Most of the accepted in-vivo trials showed significant caries reduction. Such reduction appeared to be independent of polyol-type, polyol-composition and concentration and chewing regimes. Machiulskiene, et al.20 (2001) observed no difference between polyol gum and a sugar-free control gum without polyol but a caries-reducing effect of the control gum when compared to no gum use. Petersen, et al.32 (1999) found a caries-reducing effect only for occlusal surfaces and Scheinin, et al.34 (1975) suggested that the anti-cariogenic effects of polyol were due to the lack of its suitability for micro biotic metabolism. Szöke, et al.40 (2001) observed an anti-cariogenic effect after 20 min of chewing sugar-free chewing gum, especially immediately after meals: thus long after all soluble ingredients, such as polyols had been dissolved. It can therefore be concluded that the caries-reducing effect was not due to any therapeutic action of polyol but rather, to the chewing process itself and subsequent saliva stimulation.

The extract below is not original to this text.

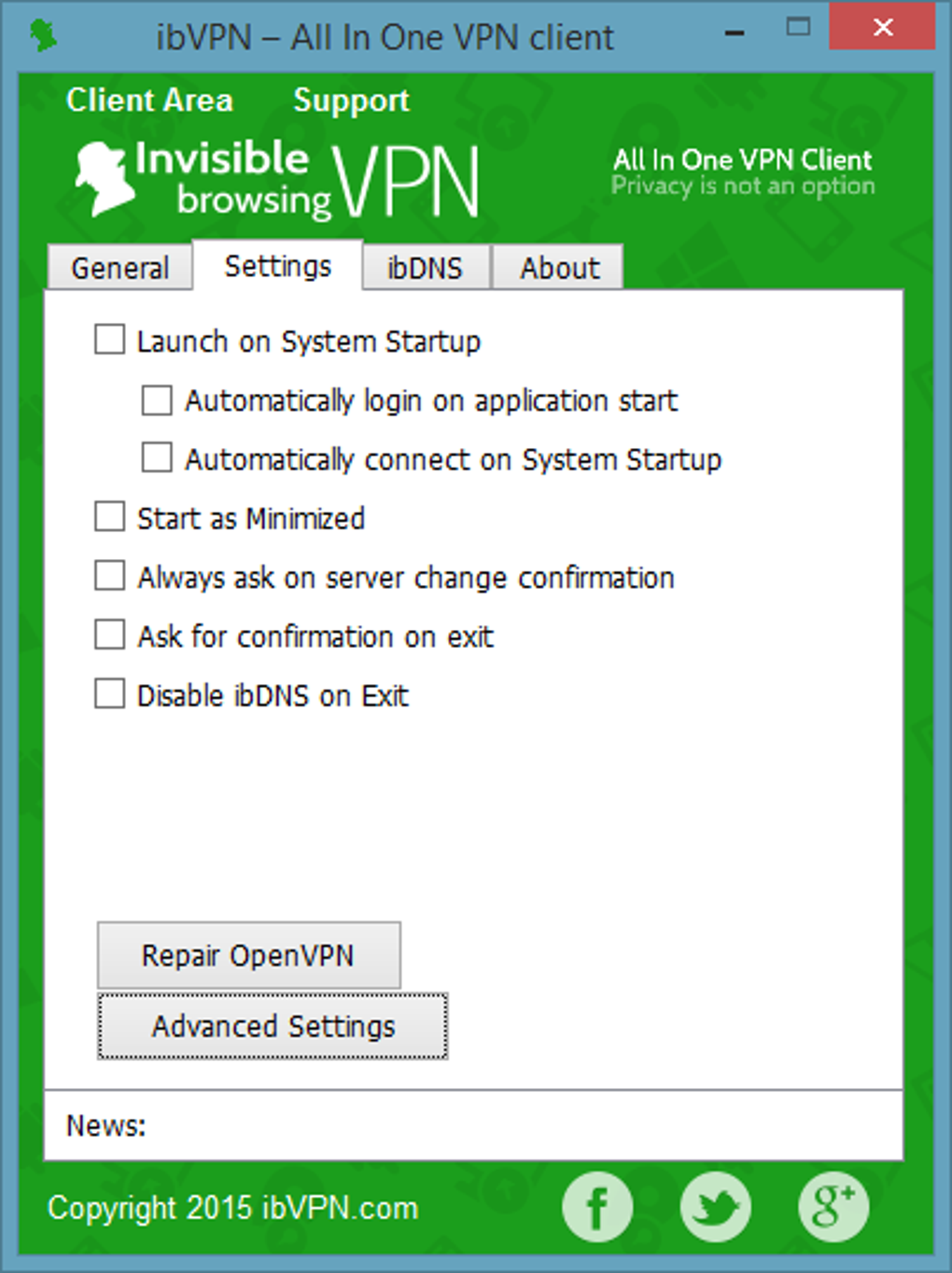Toggle Ask for confirmation on exit
Viewport: 952px width, 1273px height.
point(110,636)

According to our criteria, the evidence value of 9 accepted trials was good, while 1 trial was of strong, and 1 of reasonable evidence value. Of these 9 trials, 5 trials6,12,26,28,34 did not elaborate on examiner calibration and reliability in their methodologies. Such lack of information reduced the value of evidence found in this review. The quality and quantity of the found evidence suggests a further need for well-designed randomised trials to further confirm the caries-reducing effect of sugar-free chewing gum, as well as its underlying mechanisms. Further trials should provide data on any remineralising effect of polyol chewing gum and clarify whether specific polyols, such as Xylitol, have any anti-cariogenic, therapeutic effect.

CONCLUSION

The evidence suggests that chewing sugar-free chewing gum, used immediately after meals, reduces caries. The observed caries reduction can be ascribed to saliva stimulation throughout the chewing process, the lack of sucrose and the inability of bacteria to metabolise polyols into acids. No evidence for a direct therapeutic effect caused by Sorbitol or Xylitol was found. Further well-designed randomised trials are needed to confirm theses findings.